Histopathologic Features and Prognostic Factors

Retinoblastoma is a tumor that arises from the neuroblastic cells that comprise the nuclear layers of the retina. Grossly, the tumor is classified by its pattern of growth into endophytic, exophytic, mixed, diffuse infiltrative, and necrotic variants. The characteristic histopathologic findings in retinoblastoma include a tumor that replaces the retina with medium-sized cells that have a high nuclear/cytoplasmic ratio, marked apoptotic and mitotic activity, and foci of necrosis with calcification. If left untreated, retinoblastoma usually fills the eye and destroys the internal architecture of the globe. The tumor tends to spread locally by invading the optic nerve and choroid, then hematogenously, and by lymphatics once it reaches the extraocular structures such as the conjunctiva and eyelids.
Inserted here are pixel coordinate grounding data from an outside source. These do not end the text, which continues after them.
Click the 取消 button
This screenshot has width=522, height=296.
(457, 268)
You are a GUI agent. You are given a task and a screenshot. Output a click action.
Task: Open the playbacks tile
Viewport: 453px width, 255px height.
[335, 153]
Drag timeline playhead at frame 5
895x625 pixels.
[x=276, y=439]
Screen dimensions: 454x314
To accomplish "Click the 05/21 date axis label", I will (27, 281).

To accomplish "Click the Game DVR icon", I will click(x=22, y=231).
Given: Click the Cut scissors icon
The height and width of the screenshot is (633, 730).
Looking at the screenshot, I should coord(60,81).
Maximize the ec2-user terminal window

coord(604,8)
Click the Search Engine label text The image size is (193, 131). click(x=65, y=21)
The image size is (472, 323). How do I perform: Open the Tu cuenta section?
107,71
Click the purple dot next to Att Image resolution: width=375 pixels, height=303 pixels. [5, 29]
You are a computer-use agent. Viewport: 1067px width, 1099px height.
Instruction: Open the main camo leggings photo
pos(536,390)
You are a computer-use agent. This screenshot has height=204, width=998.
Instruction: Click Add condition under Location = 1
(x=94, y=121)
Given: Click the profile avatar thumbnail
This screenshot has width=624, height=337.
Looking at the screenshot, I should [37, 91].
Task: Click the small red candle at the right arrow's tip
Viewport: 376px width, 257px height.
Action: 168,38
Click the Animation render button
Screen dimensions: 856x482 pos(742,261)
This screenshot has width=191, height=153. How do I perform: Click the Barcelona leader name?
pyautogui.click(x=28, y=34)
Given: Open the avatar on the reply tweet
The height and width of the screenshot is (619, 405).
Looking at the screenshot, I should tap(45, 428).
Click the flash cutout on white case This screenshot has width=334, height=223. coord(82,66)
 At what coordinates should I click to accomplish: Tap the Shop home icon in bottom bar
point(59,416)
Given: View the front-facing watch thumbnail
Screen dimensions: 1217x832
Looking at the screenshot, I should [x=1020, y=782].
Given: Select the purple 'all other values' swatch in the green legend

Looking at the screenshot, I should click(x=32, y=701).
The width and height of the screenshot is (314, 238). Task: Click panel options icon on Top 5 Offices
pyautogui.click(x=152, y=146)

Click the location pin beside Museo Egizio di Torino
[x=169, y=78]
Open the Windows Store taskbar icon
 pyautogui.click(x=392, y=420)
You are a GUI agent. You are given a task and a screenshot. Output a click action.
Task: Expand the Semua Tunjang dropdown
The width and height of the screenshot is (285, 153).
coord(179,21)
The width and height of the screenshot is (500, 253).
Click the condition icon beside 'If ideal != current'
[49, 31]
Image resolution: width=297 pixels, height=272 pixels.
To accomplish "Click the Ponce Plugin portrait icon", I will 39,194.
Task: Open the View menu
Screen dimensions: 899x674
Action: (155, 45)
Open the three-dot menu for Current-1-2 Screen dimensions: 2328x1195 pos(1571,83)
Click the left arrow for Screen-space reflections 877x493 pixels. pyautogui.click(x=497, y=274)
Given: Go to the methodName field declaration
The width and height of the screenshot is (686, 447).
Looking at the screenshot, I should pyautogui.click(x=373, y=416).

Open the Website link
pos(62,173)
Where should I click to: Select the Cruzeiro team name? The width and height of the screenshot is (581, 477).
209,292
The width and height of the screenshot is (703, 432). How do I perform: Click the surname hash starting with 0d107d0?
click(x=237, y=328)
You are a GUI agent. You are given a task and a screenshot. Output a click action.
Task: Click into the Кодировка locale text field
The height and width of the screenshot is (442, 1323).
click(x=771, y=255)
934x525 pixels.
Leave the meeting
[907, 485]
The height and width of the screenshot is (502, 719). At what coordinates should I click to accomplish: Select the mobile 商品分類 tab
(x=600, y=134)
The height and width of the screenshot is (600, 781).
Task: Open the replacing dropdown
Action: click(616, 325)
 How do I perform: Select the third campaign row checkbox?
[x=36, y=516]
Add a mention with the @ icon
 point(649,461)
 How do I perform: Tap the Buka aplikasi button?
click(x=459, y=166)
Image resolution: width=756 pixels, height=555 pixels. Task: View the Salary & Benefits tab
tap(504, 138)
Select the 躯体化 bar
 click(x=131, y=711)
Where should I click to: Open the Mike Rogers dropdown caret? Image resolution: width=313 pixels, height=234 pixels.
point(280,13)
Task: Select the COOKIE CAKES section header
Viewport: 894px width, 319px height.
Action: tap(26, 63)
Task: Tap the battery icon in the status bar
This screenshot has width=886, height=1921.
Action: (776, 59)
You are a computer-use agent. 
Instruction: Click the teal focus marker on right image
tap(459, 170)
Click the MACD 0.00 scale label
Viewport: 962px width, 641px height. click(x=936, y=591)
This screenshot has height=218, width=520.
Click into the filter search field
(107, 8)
Multivariate statistical analysis has suggested the correlation of histopathologic findings such as the presence of tumor in the optic nerve posterior to the lamina cribrosa, tumor at the site of surgical transection, and extrascleral extension of tumor into the orbit with risk of metastasis. Other factors associated with probable risk for metastatic behavior, especially in conjunction with the major factors cited above, are massive (>3 mm) choroidal invasion, tumor invasion into the anterior chamber, large tumor size with vitreous seeding, neovascularization of the iris, and glaucoma. It is important to analyze the eye appropriately to evaluate the possible high-risk features. Guidelines for handling the eye have been published as a result of a consensus from the International Retinoblastoma Staging Working Group that also includes criteria used in the prospective clinical trial from the Children's Oncology Group (ARET0332 A Study of Unilateral Retinoblastoma With and Without Histopathologic High-Risk Features and the Role of Adjuvant Chemotherapy: A Groupwide Phase III Study). The later study recognized a higher histopathologic risk feature for central nervous system recurrence and death of disease that includes more than 3 mm of peripapillary choroidal invasion concomitant with post-laminar optic nerve invasion of more than 1.5 mm. Genetic alterations also provide specific tumor changes and prognosis to the patients. Animal models and histopathological and collaborative clinical trials will certainly facilitate the understanding of these factors and ultimately allow the use of targeted therapies to prevent metastasis and death from retinoblastoma.